Dziadów część IV to istny festiwal przewrotności. Tylko dzieci zdają się od początku do końca szczere, może dzięki swojej naiwności i otwartości. Pustelnik-Gustaw, pozornie jest wcieloną negatywnością – oskarża siebie, swoją kochankę, Księdza, ludzi. Jednocześnie we wszystkie te instancje szczerze wierzy – każde bluźnierstwo przeciw miłości i jej obiektowi zmazuje zachwytami nad jej urodą – tak zewnętrzną, jak i duchową. Bohater Księdza nazywa ojcem, zaś ludzi uważa za zdolnych do szczerego żalu, który może przebłagać pokutującym duchom drogę do nieba. Siebie także nie przekreśla do końca – choć twierdzi, że „wielkie moje grzechy” (Dziadów część IV, w. 247), to przecież jedynym jego grzechem okazuje się miłość, a tę Bóg przebaczy (mówi tak Ksiądz, ale sugeruje to też sam Gustaw, który głosi, że bramy niebieskie będą dla niego otwarte, gdy będzie mógł przekroczyć je wspólnie z ukochaną).

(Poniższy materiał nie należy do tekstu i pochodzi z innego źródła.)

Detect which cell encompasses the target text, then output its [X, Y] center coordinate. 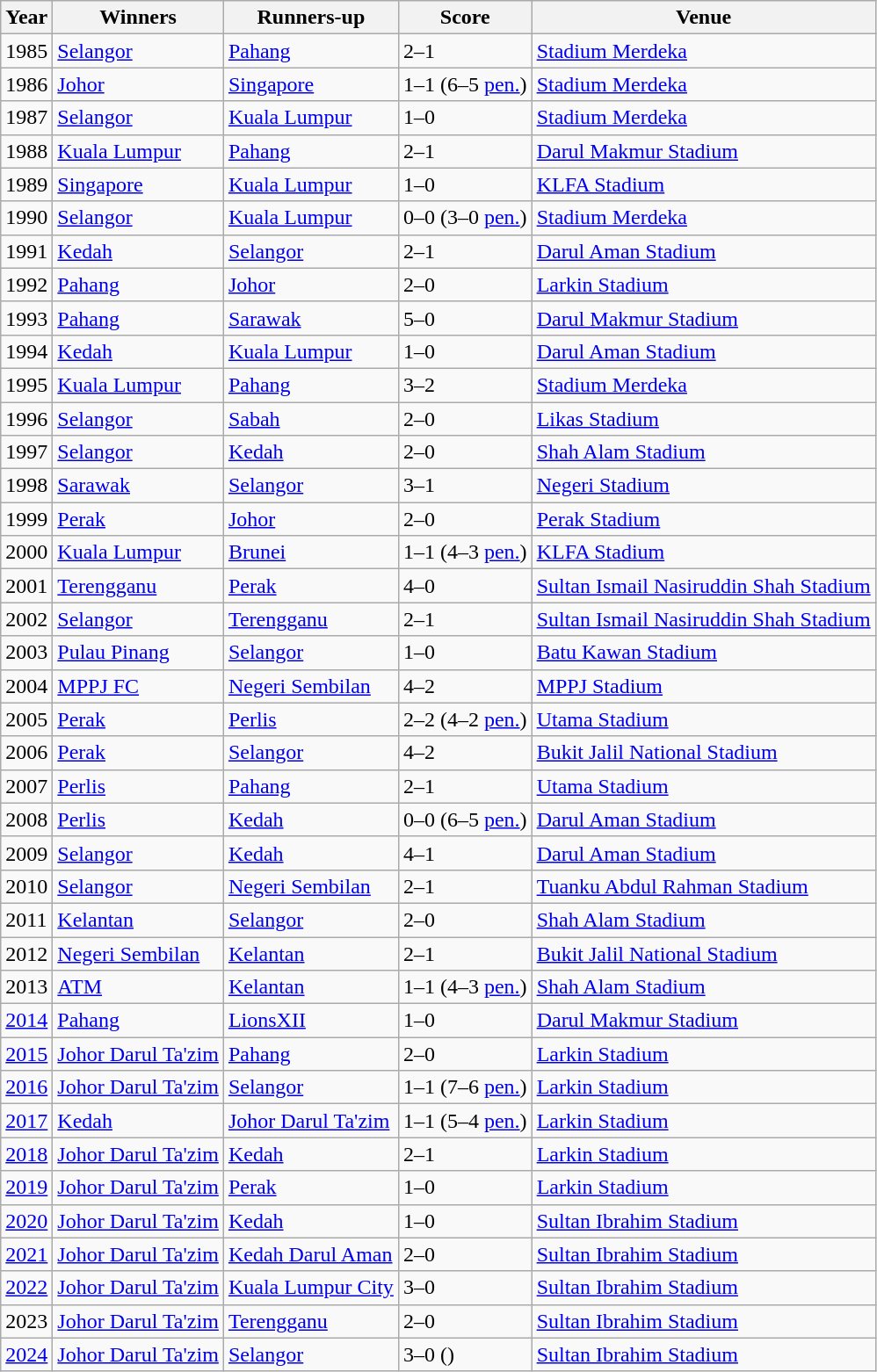
MPPJ Stadium [703, 686]
2011 [26, 920]
2015 [26, 1055]
Score [465, 18]
2000 [26, 553]
2024 [26, 1355]
1993 [26, 318]
Sabah [311, 419]
2004 [26, 686]
2022 [26, 1288]
1990 [26, 218]
Runners-up [311, 18]
2018 [26, 1155]
2012 [26, 953]
2016 [26, 1088]
3–2 [465, 385]
1986 [26, 84]
Year [26, 18]
1985 [26, 51]
4–0 [465, 586]
1999 [26, 519]
5–0 [465, 318]
1996 [26, 419]
1989 [26, 185]
1991 [26, 251]
1995 [26, 385]
0–0 (6–5 pen.) [465, 820]
Kedah Darul Aman [311, 1255]
1–1 (7–6 pen.) [465, 1088]
4–1 [465, 853]
ATM [139, 988]
1998 [26, 486]
2013 [26, 988]
LionsXII [311, 1021]
Winners [139, 18]
3–0 () [465, 1355]
3–0 [465, 1288]
Pulau Pinang [139, 653]
1997 [26, 453]
2023 [26, 1322]
2003 [26, 653]
2001 [26, 586]
1994 [26, 352]
0–0 (3–0 pen.) [465, 218]
1987 [26, 118]
2021 [26, 1255]
Tuanku Abdul Rahman Stadium [703, 887]
2020 [26, 1221]
2009 [26, 853]
MPPJ FC [139, 686]
Kuala Lumpur City [311, 1288]
2008 [26, 820]
Negeri Stadium [703, 486]
Brunei [311, 553]
1–1 (5–4 pen.) [465, 1121]
Perak Stadium [703, 519]
2014 [26, 1021]
3–1 [465, 486]
2019 [26, 1188]
2005 [26, 720]
2017 [26, 1121]
1988 [26, 151]
Venue [703, 18]
2002 [26, 620]
Likas Stadium [703, 419]
1–1 (6–5 pen.) [465, 84]
2–2 (4–2 pen.) [465, 720]
2006 [26, 753]
2010 [26, 887]
Batu Kawan Stadium [703, 653]
2007 [26, 786]
1992 [26, 285]
Extract the (x, y) coordinate from the center of the cell holding the provided text.  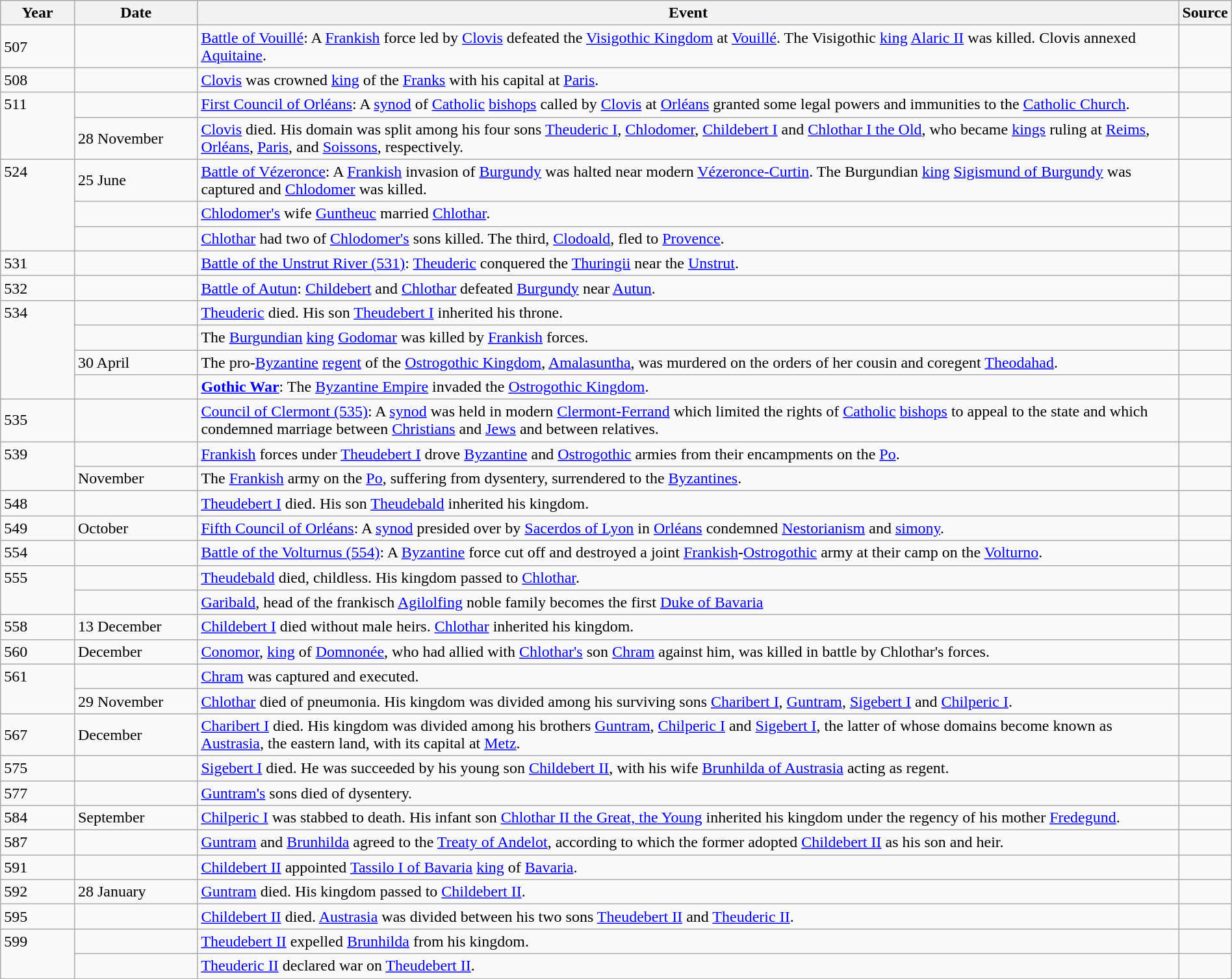
507 (38, 47)
29 November (135, 701)
587 (38, 843)
558 (38, 627)
November (135, 479)
539 (38, 467)
The Frankish army on the Po, suffering from dysentery, surrendered to the Byzantines. (688, 479)
Guntram and Brunhilda agreed to the Treaty of Andelot, according to which the former adopted Childebert II as his son and heir. (688, 843)
532 (38, 288)
Clovis was crowned king of the Franks with his capital at Paris. (688, 80)
Guntram's sons died of dysentery. (688, 793)
Theudebert II expelled Brunhilda from his kingdom. (688, 942)
524 (38, 205)
Theuderic died. His son Theudebert I inherited his throne. (688, 313)
511 (38, 126)
591 (38, 867)
28 November (135, 138)
Childebert I died without male heirs. Chlothar inherited his kingdom. (688, 627)
Chlothar died of pneumonia. His kingdom was divided among his surviving sons Charibert I, Guntram, Sigebert I and Chilperic I. (688, 701)
25 June (135, 181)
508 (38, 80)
Date (135, 13)
548 (38, 504)
534 (38, 350)
595 (38, 917)
Theudebert I died. His son Theudebald inherited his kingdom. (688, 504)
592 (38, 892)
Battle of the Volturnus (554): A Byzantine force cut off and destroyed a joint Frankish-Ostrogothic army at their camp on the Volturno. (688, 553)
535 (38, 421)
599 (38, 954)
28 January (135, 892)
577 (38, 793)
The pro-Byzantine regent of the Ostrogothic Kingdom, Amalasuntha, was murdered on the orders of her cousin and coregent Theodahad. (688, 362)
Conomor, king of Domnonée, who had allied with Chlothar's son Chram against him, was killed in battle by Chlothar's forces. (688, 652)
September (135, 818)
Chlodomer's wife Guntheuc married Chlothar. (688, 214)
Battle of Autun: Childebert and Chlothar defeated Burgundy near Autun. (688, 288)
October (135, 528)
Gothic War: The Byzantine Empire invaded the Ostrogothic Kingdom. (688, 387)
Chram was captured and executed. (688, 676)
Chilperic I was stabbed to death. His infant son Chlothar II the Great, the Young inherited his kingdom under the regency of his mother Fredegund. (688, 818)
30 April (135, 362)
Childebert II appointed Tassilo I of Bavaria king of Bavaria. (688, 867)
Childebert II died. Austrasia was divided between his two sons Theudebert II and Theuderic II. (688, 917)
554 (38, 553)
Chlothar had two of Chlodomer's sons killed. The third, Clodoald, fled to Provence. (688, 238)
531 (38, 263)
Source (1205, 13)
Event (688, 13)
567 (38, 734)
The Burgundian king Godomar was killed by Frankish forces. (688, 337)
Fifth Council of Orléans: A synod presided over by Sacerdos of Lyon in Orléans condemned Nestorianism and simony. (688, 528)
Garibald, head of the frankisch Agilolfing noble family becomes the first Duke of Bavaria (688, 602)
549 (38, 528)
Guntram died. His kingdom passed to Childebert II. (688, 892)
Year (38, 13)
575 (38, 768)
Battle of the Unstrut River (531): Theuderic conquered the Thuringii near the Unstrut. (688, 263)
584 (38, 818)
First Council of Orléans: A synod of Catholic bishops called by Clovis at Orléans granted some legal powers and immunities to the Catholic Church. (688, 105)
Theuderic II declared war on Theudebert II. (688, 966)
13 December (135, 627)
561 (38, 689)
Theudebald died, childless. His kingdom passed to Chlothar. (688, 578)
560 (38, 652)
Sigebert I died. He was succeeded by his young son Childebert II, with his wife Brunhilda of Austrasia acting as regent. (688, 768)
Frankish forces under Theudebert I drove Byzantine and Ostrogothic armies from their encampments on the Po. (688, 454)
555 (38, 590)
Pinpoint the cell where the given text exists, returning its [X, Y] midpoint coordinate. 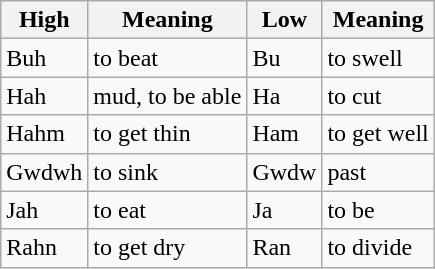
Ran [284, 248]
Gwdw [284, 172]
to be [378, 210]
to swell [378, 58]
High [44, 20]
to get well [378, 134]
Hahm [44, 134]
to cut [378, 96]
to sink [168, 172]
Rahn [44, 248]
Gwdwh [44, 172]
Low [284, 20]
Ha [284, 96]
to beat [168, 58]
mud, to be able [168, 96]
Ham [284, 134]
past [378, 172]
to get dry [168, 248]
Jah [44, 210]
to divide [378, 248]
Bu [284, 58]
Hah [44, 96]
Buh [44, 58]
to eat [168, 210]
to get thin [168, 134]
Ja [284, 210]
Capture the cell that displays the provided text and extract its (X, Y) central coordinate. 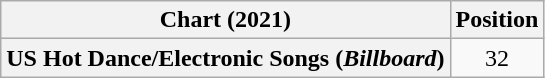
Chart (2021) (226, 20)
Position (497, 20)
32 (497, 58)
US Hot Dance/Electronic Songs (Billboard) (226, 58)
Scan for the cell matching the given text and deliver its (X, Y) coordinate at center. 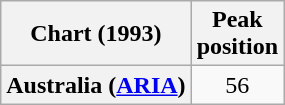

Symbolem przewrotności może się wydawać w części IV Dziadów kobieta. Któż nie zna słynnych słów: „Kobieto! puchu marny! ty wietrzna istoto!/Postaci twojej zazdroszczą anieli,/a duszę gorszą masz, gorszą niżeli!…” (w. 960) (można tu, przewrotnie, zacytować: „dobrze mi tak, wiedziałam, kto jesteś! – mężczyzna! (…) ha, języku smoczy! serce jaszczurcze!”)? A jednak, przecież sam wzgardzony kochanek przyznaje niebawem, że wzgardzonym kochankiem wcale nie był:

Po co? czego chcę od niej? O zazdrości podła!
I jakież są jej grzechy?
Czyli mię słówkiem dwuznacznym podwiodła?
Czy wabiącymi łowiła uśmiechy
Albo kłamliwe układała lice?
I gdzież są jej przysięgi, jakie obietnice?
Miałem że od niej choć przez sen nadzieję?
Nie! nie! sam urojone żywiłem mamidła (ww. 1050-1057).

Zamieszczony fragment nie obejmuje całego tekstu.